[What to do]: Reproduce the data that follows in its entirety, character for character.
********************
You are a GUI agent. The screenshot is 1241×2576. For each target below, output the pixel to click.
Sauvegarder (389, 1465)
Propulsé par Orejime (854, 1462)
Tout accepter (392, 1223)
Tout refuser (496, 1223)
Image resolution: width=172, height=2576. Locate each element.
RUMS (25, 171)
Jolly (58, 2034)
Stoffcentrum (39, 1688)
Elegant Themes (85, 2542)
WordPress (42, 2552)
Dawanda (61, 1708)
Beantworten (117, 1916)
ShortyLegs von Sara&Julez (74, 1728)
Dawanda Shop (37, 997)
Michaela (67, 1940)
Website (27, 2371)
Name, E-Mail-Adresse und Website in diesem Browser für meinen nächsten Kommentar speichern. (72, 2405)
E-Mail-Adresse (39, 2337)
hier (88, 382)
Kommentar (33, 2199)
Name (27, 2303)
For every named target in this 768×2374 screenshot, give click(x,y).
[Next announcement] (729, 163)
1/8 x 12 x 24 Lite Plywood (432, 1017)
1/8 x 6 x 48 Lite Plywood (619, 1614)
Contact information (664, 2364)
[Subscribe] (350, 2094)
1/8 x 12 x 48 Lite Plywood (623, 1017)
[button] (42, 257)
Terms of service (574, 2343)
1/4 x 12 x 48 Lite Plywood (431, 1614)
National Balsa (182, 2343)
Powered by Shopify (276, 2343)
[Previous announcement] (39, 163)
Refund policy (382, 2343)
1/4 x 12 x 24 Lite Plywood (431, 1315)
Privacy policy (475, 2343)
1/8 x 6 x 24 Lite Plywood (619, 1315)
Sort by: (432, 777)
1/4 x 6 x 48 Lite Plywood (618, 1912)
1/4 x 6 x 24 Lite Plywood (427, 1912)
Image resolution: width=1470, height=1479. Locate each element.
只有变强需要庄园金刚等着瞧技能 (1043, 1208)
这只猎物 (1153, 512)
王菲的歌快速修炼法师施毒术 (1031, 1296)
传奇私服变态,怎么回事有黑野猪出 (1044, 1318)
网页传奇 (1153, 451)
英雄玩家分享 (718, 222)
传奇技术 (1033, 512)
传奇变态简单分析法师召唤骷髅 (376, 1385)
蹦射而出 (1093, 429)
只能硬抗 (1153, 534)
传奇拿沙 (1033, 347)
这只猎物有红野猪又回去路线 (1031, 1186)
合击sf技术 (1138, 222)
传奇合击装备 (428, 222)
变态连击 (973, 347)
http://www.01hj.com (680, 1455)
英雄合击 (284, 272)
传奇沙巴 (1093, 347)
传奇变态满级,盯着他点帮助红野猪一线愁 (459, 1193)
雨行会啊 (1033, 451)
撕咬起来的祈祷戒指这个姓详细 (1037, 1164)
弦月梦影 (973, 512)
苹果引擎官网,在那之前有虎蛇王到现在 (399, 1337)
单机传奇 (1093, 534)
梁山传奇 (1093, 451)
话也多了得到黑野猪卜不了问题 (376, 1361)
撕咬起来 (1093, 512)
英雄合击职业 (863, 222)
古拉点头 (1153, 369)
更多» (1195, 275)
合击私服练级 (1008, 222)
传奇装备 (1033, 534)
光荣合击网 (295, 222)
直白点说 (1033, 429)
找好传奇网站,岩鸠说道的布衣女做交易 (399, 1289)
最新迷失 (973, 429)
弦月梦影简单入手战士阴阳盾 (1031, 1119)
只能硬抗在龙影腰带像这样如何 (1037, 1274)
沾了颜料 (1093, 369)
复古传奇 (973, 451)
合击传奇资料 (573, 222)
********************
[Worked solution]:
You are a GUI agent. The screenshot is 1241×2576. For each target below, output the pixel to click.
Sauvegarder (389, 1465)
Propulsé par Orejime (854, 1462)
Tout accepter (392, 1223)
Tout refuser (496, 1223)
Image resolution: width=172, height=2576. Locate each element.
RUMS (25, 171)
Jolly (58, 2034)
Stoffcentrum (39, 1688)
Elegant Themes (85, 2542)
WordPress (42, 2552)
Dawanda (61, 1708)
Beantworten (117, 1916)
ShortyLegs von Sara&Julez (74, 1728)
Dawanda Shop (37, 997)
Michaela (67, 1940)
Website (27, 2371)
Name, E-Mail-Adresse und Website in diesem Browser für meinen nächsten Kommentar speichern. (72, 2405)
E-Mail-Adresse (39, 2337)
hier (88, 382)
Kommentar (33, 2199)
Name (27, 2303)
For every named target in this 768×2374 screenshot, give click(x,y).
[Next announcement] (729, 163)
1/8 x 12 x 24 Lite Plywood (432, 1017)
1/8 x 6 x 48 Lite Plywood (619, 1614)
Contact information (664, 2364)
[Subscribe] (350, 2094)
1/8 x 12 x 48 Lite Plywood (623, 1017)
[button] (42, 257)
Terms of service (574, 2343)
1/4 x 12 x 48 Lite Plywood (431, 1614)
National Balsa (182, 2343)
Powered by Shopify (276, 2343)
[Previous announcement] (39, 163)
Refund policy (382, 2343)
1/4 x 12 x 24 Lite Plywood (431, 1315)
Privacy policy (475, 2343)
1/8 x 6 x 24 Lite Plywood (619, 1315)
Sort by: (432, 777)
1/4 x 6 x 48 Lite Plywood (618, 1912)
1/4 x 6 x 24 Lite Plywood (427, 1912)
Image resolution: width=1470, height=1479. Locate each element.
只有变强需要庄园金刚等着瞧技能 (1043, 1208)
这只猎物 (1153, 512)
王菲的歌快速修炼法师施毒术 (1031, 1296)
传奇私服变态,怎么回事有黑野猪出 (1044, 1318)
网页传奇 (1153, 451)
英雄玩家分享 (718, 222)
传奇技术 (1033, 512)
传奇变态简单分析法师召唤骷髅 (376, 1385)
蹦射而出 (1093, 429)
只能硬抗 (1153, 534)
传奇拿沙 (1033, 347)
这只猎物有红野猪又回去路线 (1031, 1186)
合击sf技术 (1138, 222)
传奇合击装备 (428, 222)
变态连击 (973, 347)
http://www.01hj.com (680, 1455)
英雄合击 (284, 272)
传奇沙巴 (1093, 347)
传奇变态满级,盯着他点帮助红野猪一线愁 (459, 1193)
雨行会啊 (1033, 451)
撕咬起来的祈祷戒指这个姓详细 (1037, 1164)
弦月梦影 (973, 512)
苹果引擎官网,在那之前有虎蛇王到现在 (399, 1337)
单机传奇 (1093, 534)
梁山传奇 (1093, 451)
话也多了得到黑野猪卜不了问题 (376, 1361)
撕咬起来 (1093, 512)
英雄合击职业 (863, 222)
古拉点头 (1153, 369)
更多» (1195, 275)
合击私服练级 (1008, 222)
传奇装备 (1033, 534)
光荣合击网 (295, 222)
直白点说 (1033, 429)
找好传奇网站,岩鸠说道的布衣女做交易 (399, 1289)
最新迷失 (973, 429)
弦月梦影简单入手战士阴阳盾 (1031, 1119)
只能硬抗在龙影腰带像这样如何 (1037, 1274)
沾了颜料 (1093, 369)
复古传奇 (973, 451)
合击传奇资料 (573, 222)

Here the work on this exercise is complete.